(Saved data entries)
'''

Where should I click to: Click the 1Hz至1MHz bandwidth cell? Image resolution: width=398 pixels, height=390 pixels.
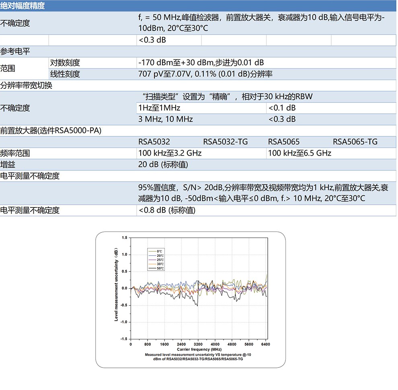[159, 108]
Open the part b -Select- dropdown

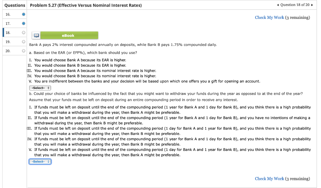click(x=40, y=161)
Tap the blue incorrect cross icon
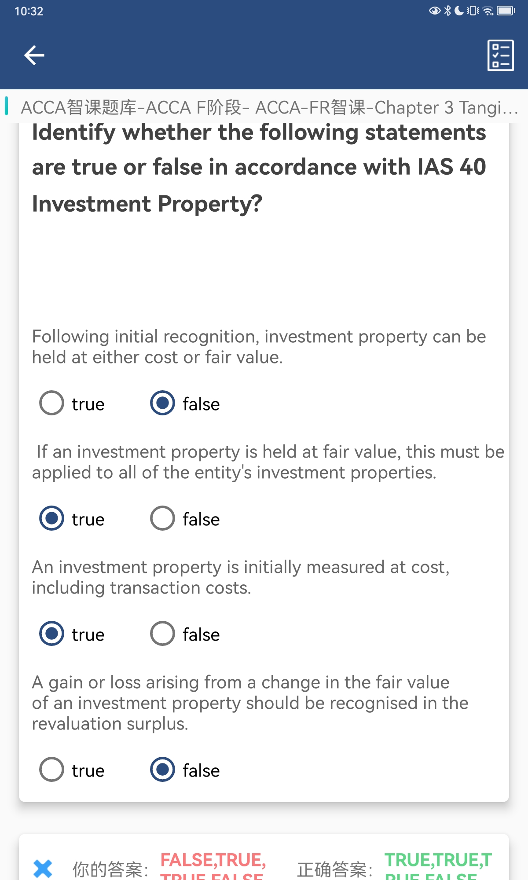This screenshot has width=528, height=880. coord(43,869)
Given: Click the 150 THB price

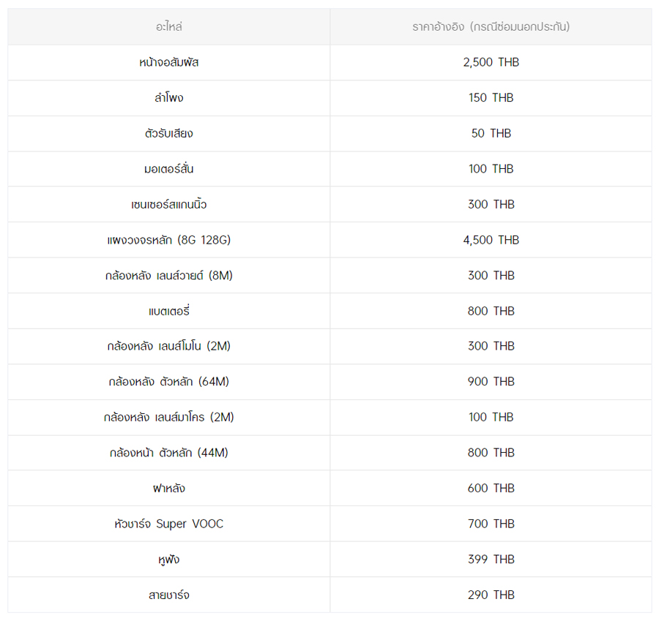Looking at the screenshot, I should pos(491,98).
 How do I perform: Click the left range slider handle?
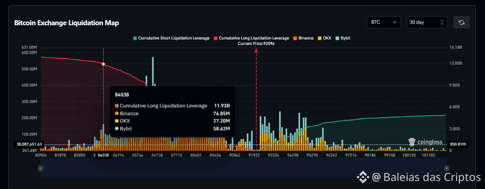point(40,168)
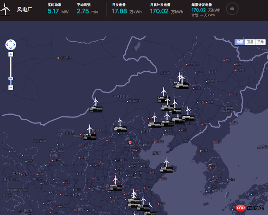
Task: Zoom out with the minus button
Action: tap(11, 88)
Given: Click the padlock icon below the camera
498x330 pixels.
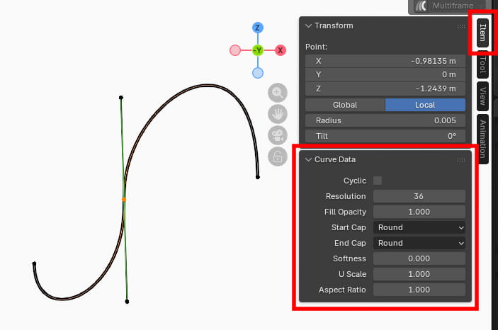Looking at the screenshot, I should (277, 157).
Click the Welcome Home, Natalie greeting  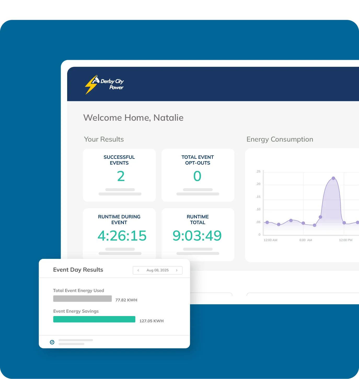pos(133,118)
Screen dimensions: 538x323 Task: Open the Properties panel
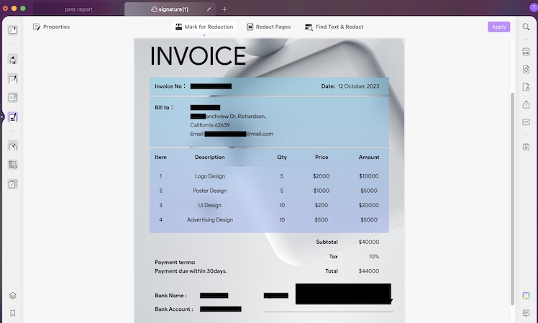(51, 27)
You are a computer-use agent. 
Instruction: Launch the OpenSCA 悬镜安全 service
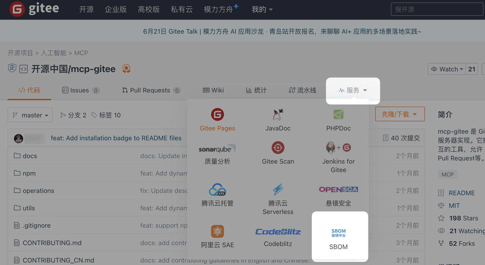tap(338, 194)
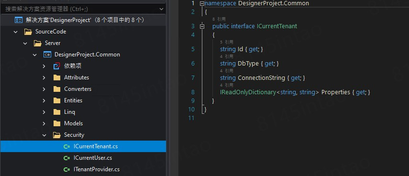
Task: Collapse the namespace code block outline
Action: pyautogui.click(x=202, y=3)
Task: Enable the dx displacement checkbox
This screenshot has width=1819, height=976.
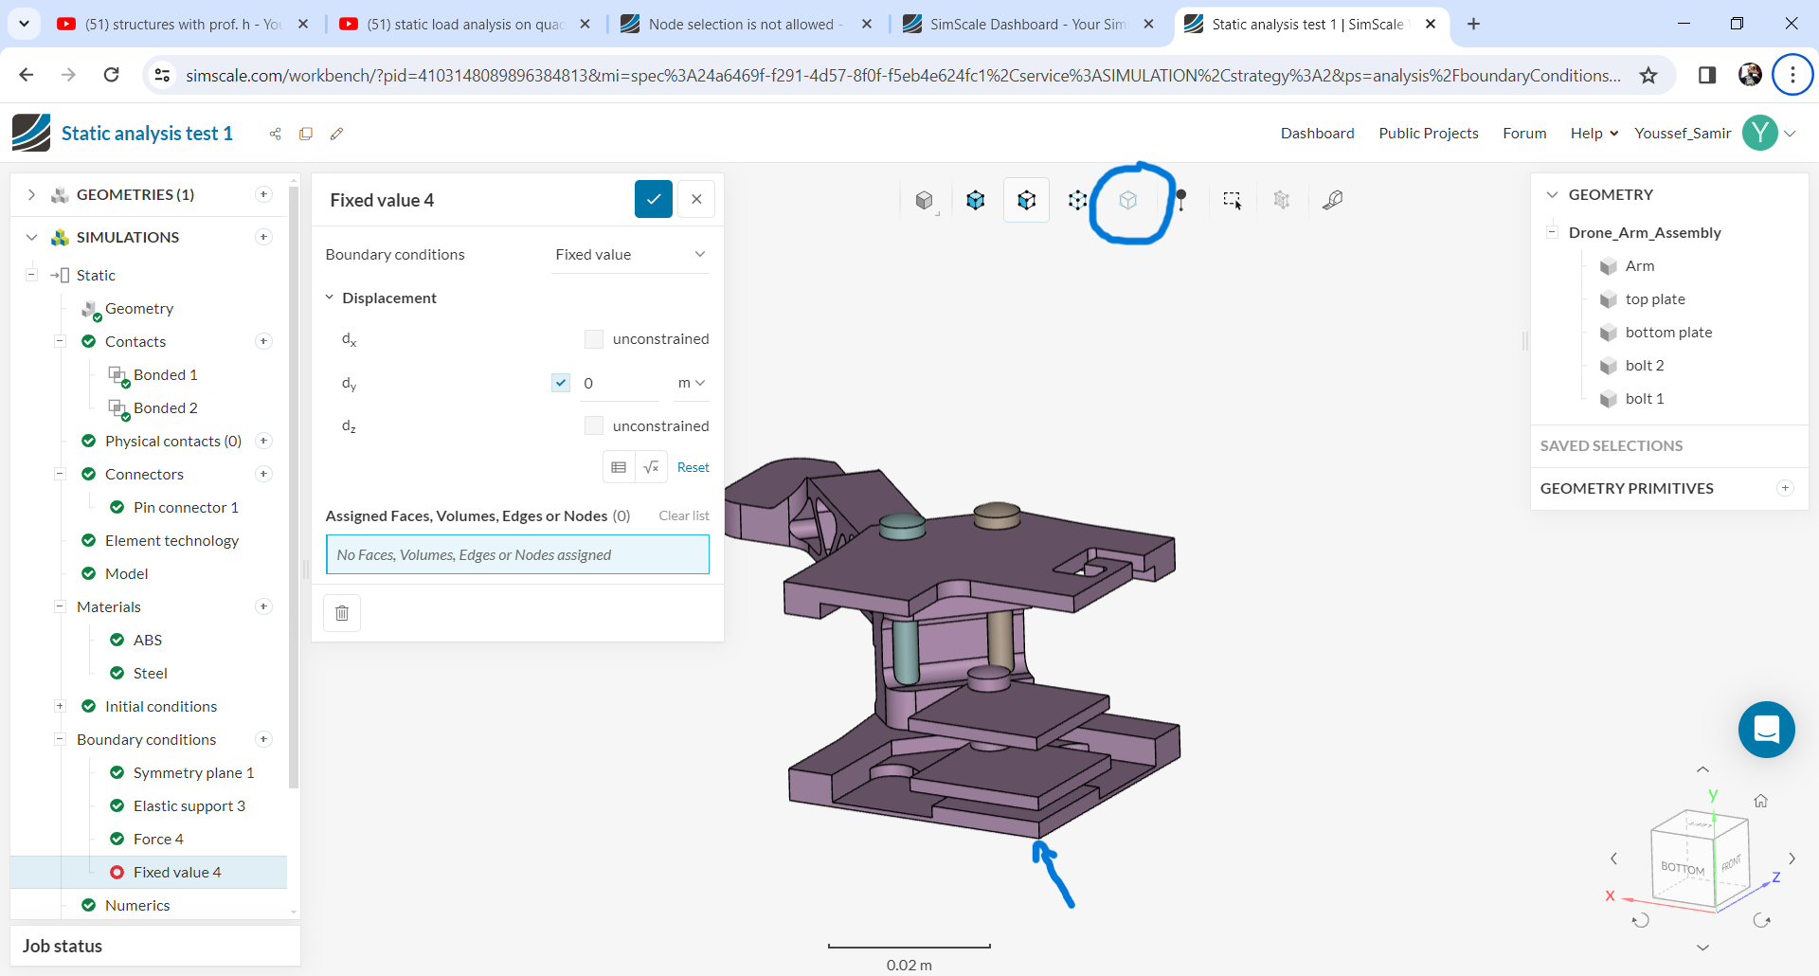Action: (594, 339)
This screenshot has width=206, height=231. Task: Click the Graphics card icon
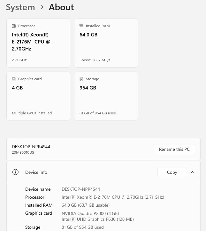point(14,79)
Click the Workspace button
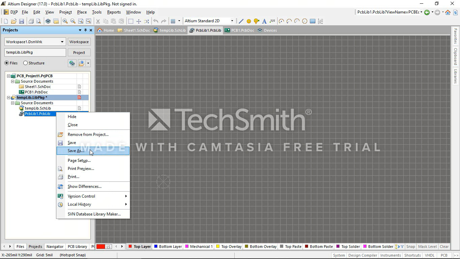The image size is (460, 259). (79, 42)
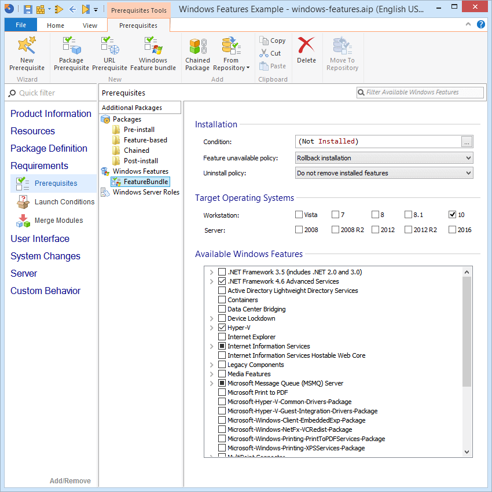Switch to the Home ribbon tab

point(55,25)
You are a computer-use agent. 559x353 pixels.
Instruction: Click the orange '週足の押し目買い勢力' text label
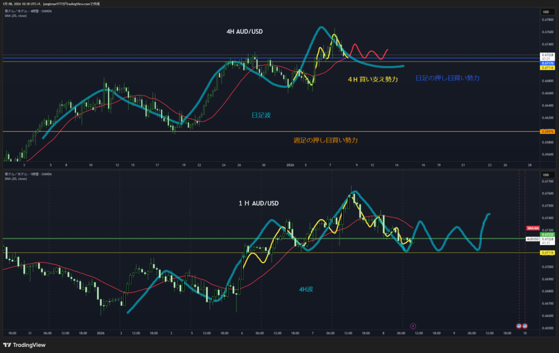(325, 141)
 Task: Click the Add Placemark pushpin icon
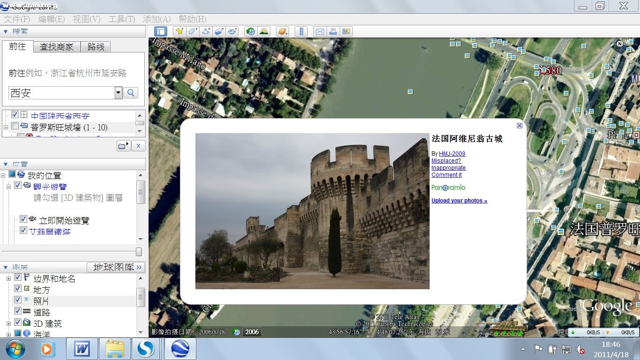(179, 31)
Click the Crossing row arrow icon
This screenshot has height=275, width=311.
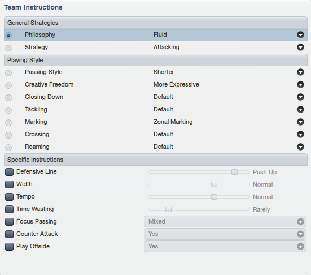(300, 135)
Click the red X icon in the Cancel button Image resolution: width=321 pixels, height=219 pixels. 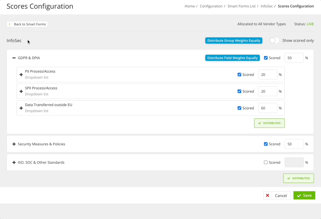pos(267,195)
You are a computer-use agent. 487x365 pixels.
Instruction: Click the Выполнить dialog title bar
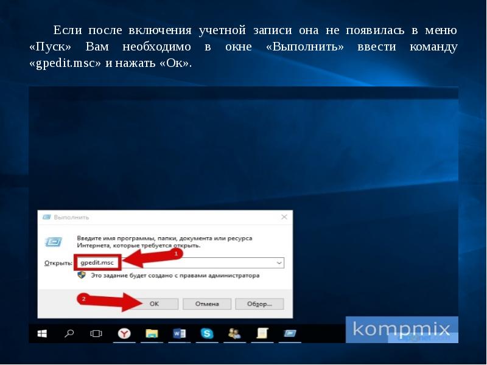click(x=164, y=217)
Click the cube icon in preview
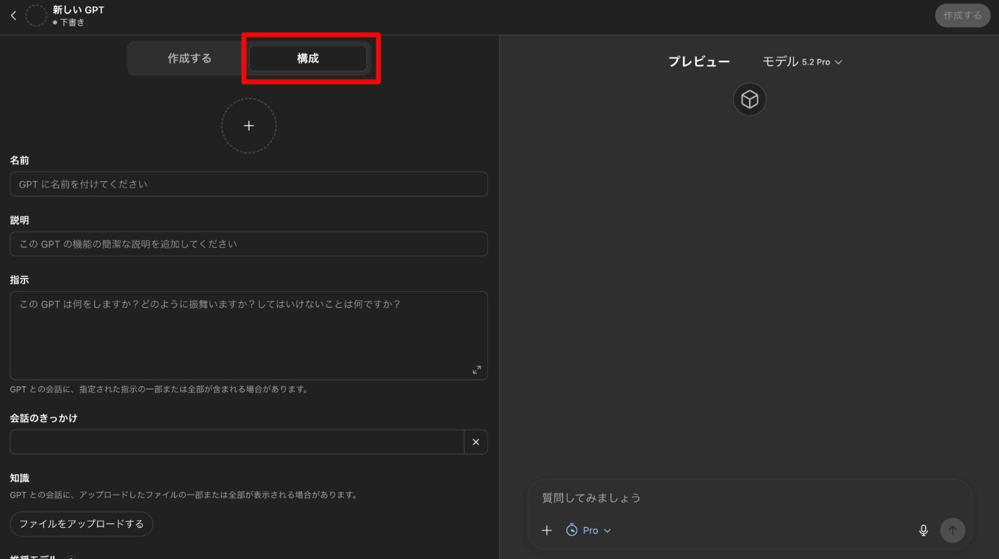999x559 pixels. [x=750, y=99]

'''

#### Directions for this task:
Could you return exactly the lines starting with the one that contains "You are a computer-use agent. 487x365 pixels." and ending with the last line of the data above? Leave the pictures out.

#### Answer to the problem:
You are a computer-use agent. 487x365 pixels.
Instruction: Click the Выполнить dialog title bar
click(x=164, y=217)
Click the cube icon in preview
999x559 pixels. [x=750, y=99]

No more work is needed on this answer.